• What is needed: In the text about security statistics, which book inspired the set of lectures that the writer attended?

• Quoted text:
_ _ _ _ _ _ _

For a field that loves statistics, computer security sure treats them casually. In order to get my humble BA in Psychology, I absorbed my share of course hours in statistics and testing methods, including a set of lectures based upon Darrell Huff's brilliant book, "How to Lie with Statistics" - which I highly recommend. It's fun easy reading satire - those lectures had the effect of making me hyper-skeptical about any large, round, number that's thrown my way. Sometimes, I get the urge to play and this is one of those times. Please don't take anything from this point forward very seriously, OK? I'm going to cheerfully lie and throw bogus, useless figures at you, but (unlike the throwers of most of the bogus figures you see) I've given you the courtesy of warning you, first.
Verizon recently published their annual Data Breach Investigation Report (henceforth: DBIR) and one of the charts, Figure 13, that really jumped out at me was the money shot:
Well, that's pretty clear. And, it's a statistic. So, I'm convinced!
Immediately my hyper-skeptical subconscious started nagging me, wondering about sampling bias, and nodding in admiration at the sciency-sounding vagueness of "external actors", and so forth. For example, I wondered how on earth one could accurately categorize what an attack is, given that an attack might consist of anything between grandma's home computer getting amoeba'd into a botnet or a massive trojan-based corporate penetration with data exfiltration and horizontal spread. Then I started wondering whether, perhaps, Verizon gets a disproportionate view of the landscape because of who they are, and I decided to simply ignore the chart and turn the page.
Obviously, the case is being made that China is a problem. I'm not arguing with that... In fact, I think it probably is, but I don't think that the computer security community is close to understanding what's going on or why, and simplistic statistics don't serve us very well. I found myself wishing that it were possible to make a really good stab at the problem, but realized there's no way I could do that in the remaining time allotted for me to walk the Earth. So I decided to experiment with a few bad statistics of my own, instead.

_ _ _ _ _ _ _

• Data provided:

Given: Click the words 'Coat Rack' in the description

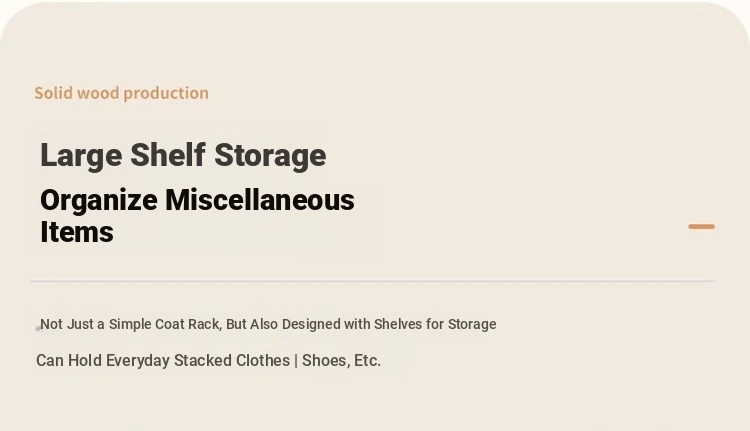Looking at the screenshot, I should click(x=188, y=324).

_ _ _ _ _ _ _

• Task answer: Darrell Huff's book "How to Lie with Statistics."